» **EXERCISE DETAILS**:
Word for word, restate each entry in the listing below.

» **AVAILABLE DATA**:
===============

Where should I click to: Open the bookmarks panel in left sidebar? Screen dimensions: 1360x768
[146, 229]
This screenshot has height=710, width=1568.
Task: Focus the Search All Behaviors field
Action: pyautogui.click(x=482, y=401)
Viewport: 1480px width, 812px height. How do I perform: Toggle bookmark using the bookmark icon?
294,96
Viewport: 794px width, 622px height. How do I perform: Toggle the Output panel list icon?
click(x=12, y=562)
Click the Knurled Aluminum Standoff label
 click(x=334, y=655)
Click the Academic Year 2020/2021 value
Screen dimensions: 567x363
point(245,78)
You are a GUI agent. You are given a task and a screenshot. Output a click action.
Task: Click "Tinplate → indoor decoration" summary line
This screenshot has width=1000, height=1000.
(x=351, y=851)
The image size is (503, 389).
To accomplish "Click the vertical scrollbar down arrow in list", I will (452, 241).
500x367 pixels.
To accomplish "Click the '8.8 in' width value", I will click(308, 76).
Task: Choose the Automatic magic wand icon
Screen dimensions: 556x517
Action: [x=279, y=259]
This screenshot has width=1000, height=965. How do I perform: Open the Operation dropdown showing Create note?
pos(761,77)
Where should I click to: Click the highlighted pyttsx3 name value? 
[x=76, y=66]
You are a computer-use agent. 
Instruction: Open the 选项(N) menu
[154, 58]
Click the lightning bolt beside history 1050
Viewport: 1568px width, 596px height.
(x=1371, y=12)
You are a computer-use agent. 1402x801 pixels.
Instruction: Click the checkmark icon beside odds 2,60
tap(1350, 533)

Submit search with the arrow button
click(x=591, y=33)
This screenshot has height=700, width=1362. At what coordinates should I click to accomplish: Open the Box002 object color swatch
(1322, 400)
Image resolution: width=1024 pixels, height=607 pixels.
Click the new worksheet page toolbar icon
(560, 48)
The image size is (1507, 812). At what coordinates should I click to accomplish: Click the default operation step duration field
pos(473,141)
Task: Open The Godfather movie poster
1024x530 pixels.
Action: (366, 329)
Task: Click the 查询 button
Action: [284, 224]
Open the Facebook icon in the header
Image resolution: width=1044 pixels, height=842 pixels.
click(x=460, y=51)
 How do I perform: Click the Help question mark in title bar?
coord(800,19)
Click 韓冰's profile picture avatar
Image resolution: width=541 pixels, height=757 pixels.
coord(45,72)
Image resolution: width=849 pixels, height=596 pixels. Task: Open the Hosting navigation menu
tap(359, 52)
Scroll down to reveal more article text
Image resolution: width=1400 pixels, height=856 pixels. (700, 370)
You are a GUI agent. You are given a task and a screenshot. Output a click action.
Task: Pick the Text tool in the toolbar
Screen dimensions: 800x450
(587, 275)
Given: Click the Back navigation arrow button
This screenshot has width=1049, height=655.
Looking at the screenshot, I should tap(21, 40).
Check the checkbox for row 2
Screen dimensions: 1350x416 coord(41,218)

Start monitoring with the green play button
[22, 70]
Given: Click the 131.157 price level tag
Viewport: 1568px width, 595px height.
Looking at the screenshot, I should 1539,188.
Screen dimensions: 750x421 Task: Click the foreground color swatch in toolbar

===============

» **OUTPUT FOR THIS TASK**:
Where should I click to: Open the bookmarks panel in left sidebar? Screen dimensions: 1360x768
[146, 229]
This screenshot has height=710, width=1568.
Task: Focus the Search All Behaviors field
Action: pyautogui.click(x=482, y=401)
Viewport: 1480px width, 812px height. How do I perform: Toggle bookmark using the bookmark icon?
294,96
Viewport: 794px width, 622px height. How do I perform: Toggle the Output panel list icon?
click(x=12, y=562)
Click the Knurled Aluminum Standoff label
 click(x=334, y=655)
Click the Academic Year 2020/2021 value
Screen dimensions: 567x363
point(245,78)
You are a GUI agent. You are given a task and a screenshot. Output a click action.
Task: Click "Tinplate → indoor decoration" summary line
This screenshot has width=1000, height=1000.
(x=351, y=851)
The image size is (503, 389).
To accomplish "Click the vertical scrollbar down arrow in list", I will (452, 241).
500x367 pixels.
To accomplish "Click the '8.8 in' width value", I will click(308, 76).
Task: Choose the Automatic magic wand icon
Screen dimensions: 556x517
Action: [x=279, y=259]
This screenshot has width=1000, height=965. How do I perform: Open the Operation dropdown showing Create note?
pos(761,77)
Where should I click to: Click the highlighted pyttsx3 name value? 
[x=76, y=66]
You are a computer-use agent. 
Instruction: Open the 选项(N) menu
[154, 58]
Click the lightning bolt beside history 1050
Viewport: 1568px width, 596px height.
(x=1371, y=12)
You are a computer-use agent. 1402x801 pixels.
Instruction: Click the checkmark icon beside odds 2,60
tap(1350, 533)

Submit search with the arrow button
click(x=591, y=33)
This screenshot has height=700, width=1362. At what coordinates should I click to accomplish: Open the Box002 object color swatch
(1322, 400)
Image resolution: width=1024 pixels, height=607 pixels.
Click the new worksheet page toolbar icon
(560, 48)
The image size is (1507, 812). At what coordinates should I click to accomplish: Click the default operation step duration field
pos(473,141)
Task: Open The Godfather movie poster
1024x530 pixels.
Action: (366, 329)
Task: Click the 查询 button
Action: [284, 224]
Open the Facebook icon in the header
Image resolution: width=1044 pixels, height=842 pixels.
click(x=460, y=51)
 How do I perform: Click the Help question mark in title bar?
coord(800,19)
Click 韓冰's profile picture avatar
Image resolution: width=541 pixels, height=757 pixels.
coord(45,72)
Image resolution: width=849 pixels, height=596 pixels. Task: Open the Hosting navigation menu
tap(359, 52)
Scroll down to reveal more article text
Image resolution: width=1400 pixels, height=856 pixels. (700, 370)
You are a GUI agent. You are given a task and a screenshot. Output a click action.
Task: Pick the Text tool in the toolbar
Screen dimensions: 800x450
(587, 275)
Given: Click the Back navigation arrow button
This screenshot has width=1049, height=655.
Looking at the screenshot, I should tap(21, 40).
Check the checkbox for row 2
Screen dimensions: 1350x416 coord(41,218)

Start monitoring with the green play button
[22, 70]
Given: Click the 131.157 price level tag
Viewport: 1568px width, 595px height.
Looking at the screenshot, I should 1539,188.
Screen dimensions: 750x421 Task: Click the foreground color swatch in toolbar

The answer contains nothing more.